Primavera aumenta enxames migratórios de abelhas

Como árvores floridas na primavera são um chamariz às abelhas, inclusive as africanizada, a Vigilância Ambiental em Saúde (VAS) de Botucatu informa, através de Valdinei Campanucci da Silva, agente de saúde pública,  que apesar do som produzido assustar, elas aproveitam esta época de florada para buscar alimento (polinização). Isso significa que não estão defendendo um território.

“É muito comum um enxame migratório de abelhas africanizadas utilizar árvores como local de descanso de 12 a 48 horas e depois seguirem viagem em busca de um abrigo. Neste caso as abelhas ficam todas agrupadas em forma de cacho e dificilmente atacam por não terem um território para defender”, explica.

De acordo com Silva, o principal causador de acidentes são os enxames fixos, ou seja, aqueles que estão localizados nas edificações, mobiliários, árvores, entre outros. “Neste caso as abelhas defendem a colmeia que contêm os favos de alimento e cria, sendo assim maior o risco de acontecer acidentes”, coloca.

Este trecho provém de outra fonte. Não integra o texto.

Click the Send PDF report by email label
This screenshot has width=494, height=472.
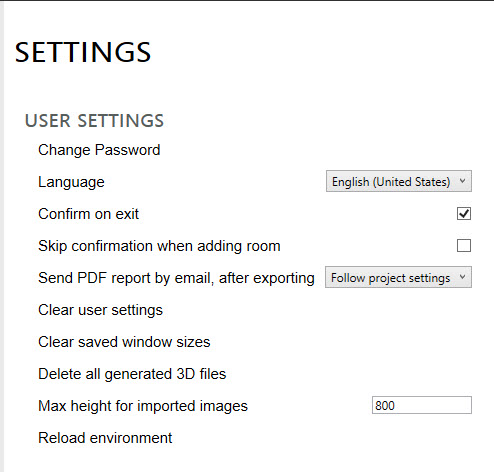[176, 278]
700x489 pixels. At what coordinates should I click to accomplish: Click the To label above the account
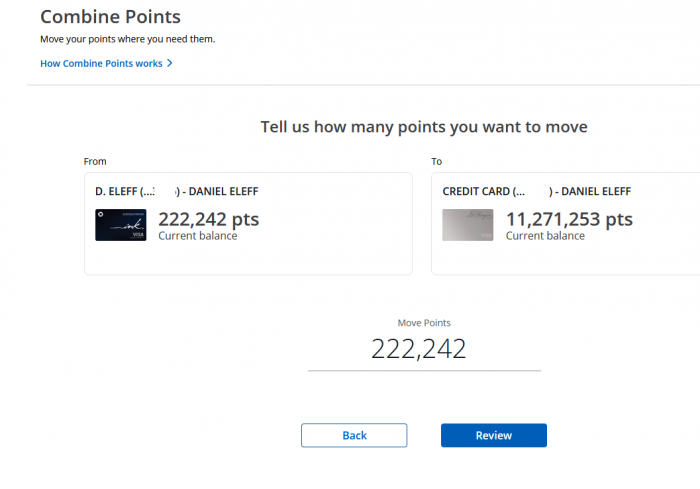(x=437, y=162)
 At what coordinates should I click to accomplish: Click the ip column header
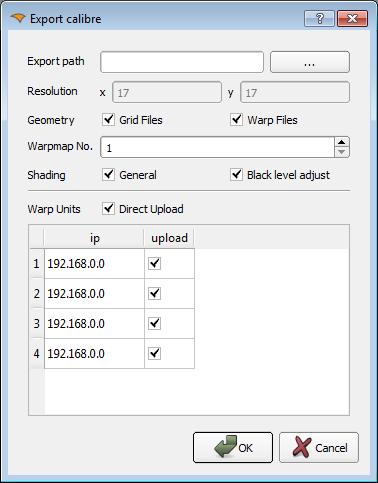coord(94,238)
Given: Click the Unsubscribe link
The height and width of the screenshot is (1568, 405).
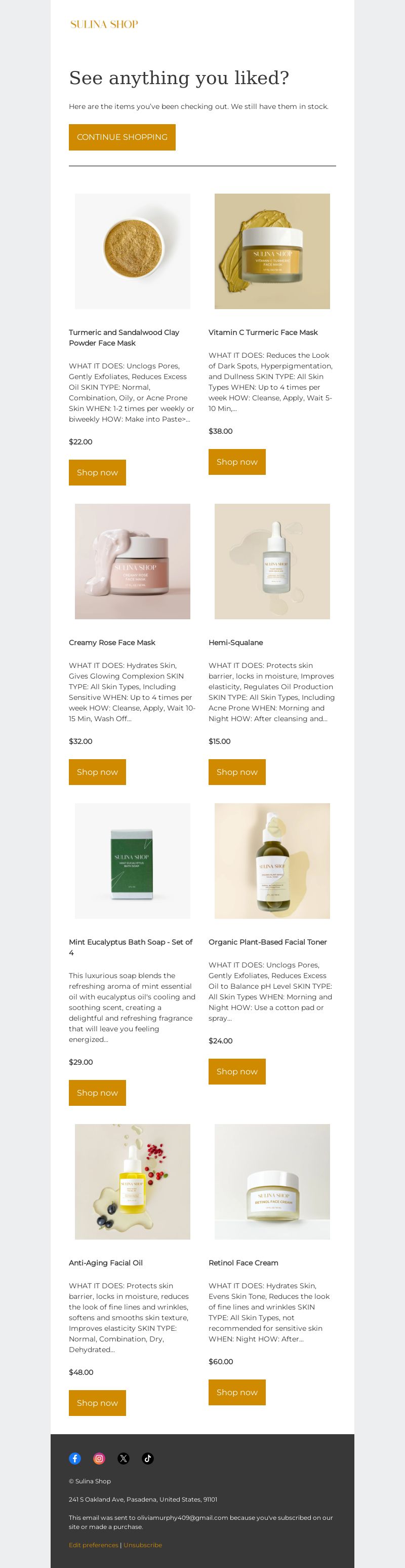Looking at the screenshot, I should [143, 1544].
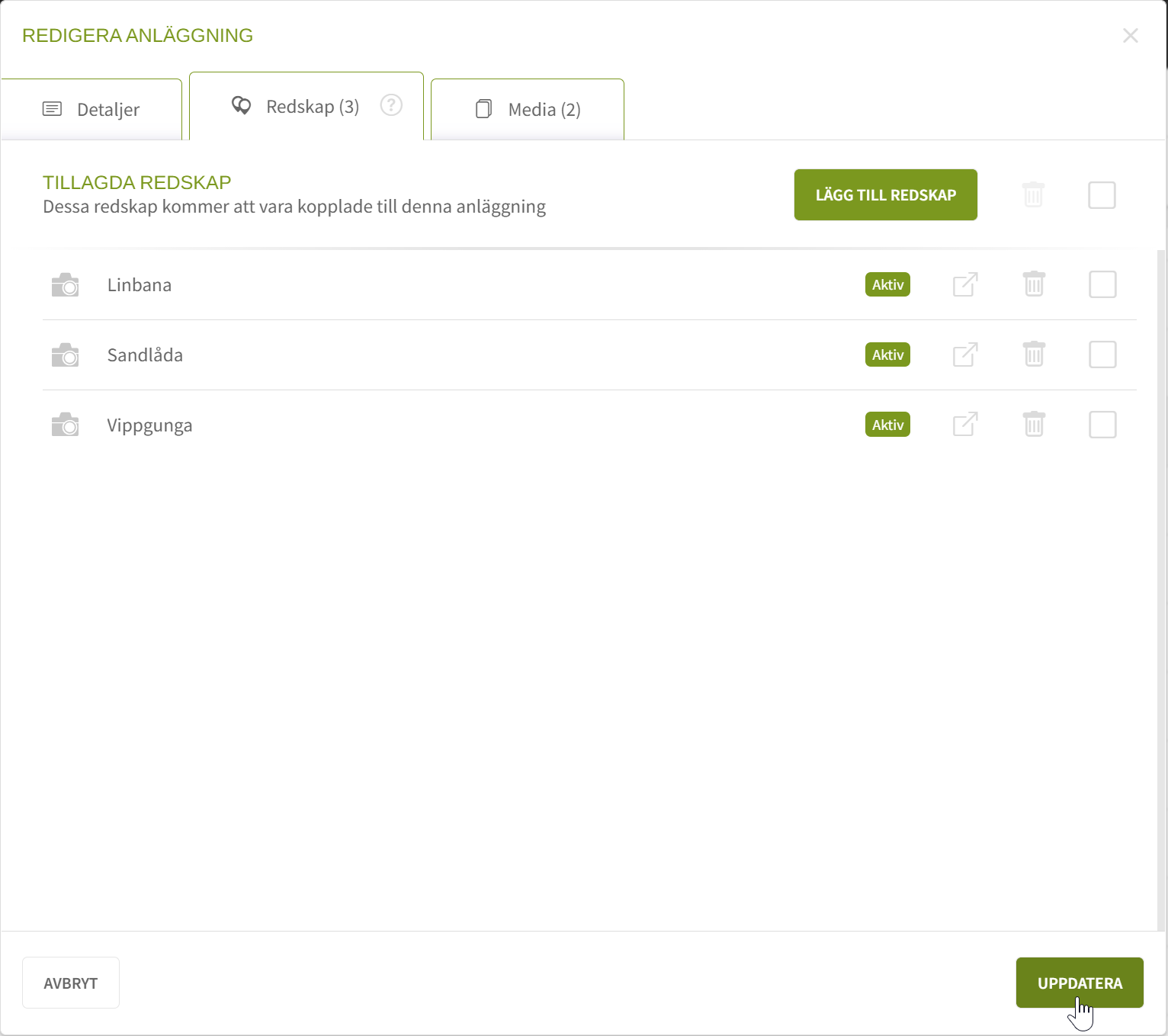Screen dimensions: 1168x1036
Task: Open Vippgunga via the external link icon
Action: pos(965,425)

Ainda assim é orientado à população notificar junto à Vigilância Ambiental pelo telefone gratuito 150, a presença de quaisquer enxames de abelhas para avaliação. Caso seja um enxame fixo, a VAS ou Corpo de Bombeiros fará a captura dos insetos de forma segura. No primeiro semestre (janeiro a junho) deste ano a retira de enxames de abelhas liderou o ranking de serviços da Vigilância Ambiental de Botucatu com 849 solicitações.

“Além disso, já instalamos desde o ano passado mais de 30 caixas-iscas que tem ajudado na captura destes enxames na área urbana do Município. As abelhas capturadas são encaminhadas ao setor de apicultura do Departamento de Produção Animal da Faculdade de Medicina Veterinária e Zootecnia da Unesp”, informa o agente de saúde.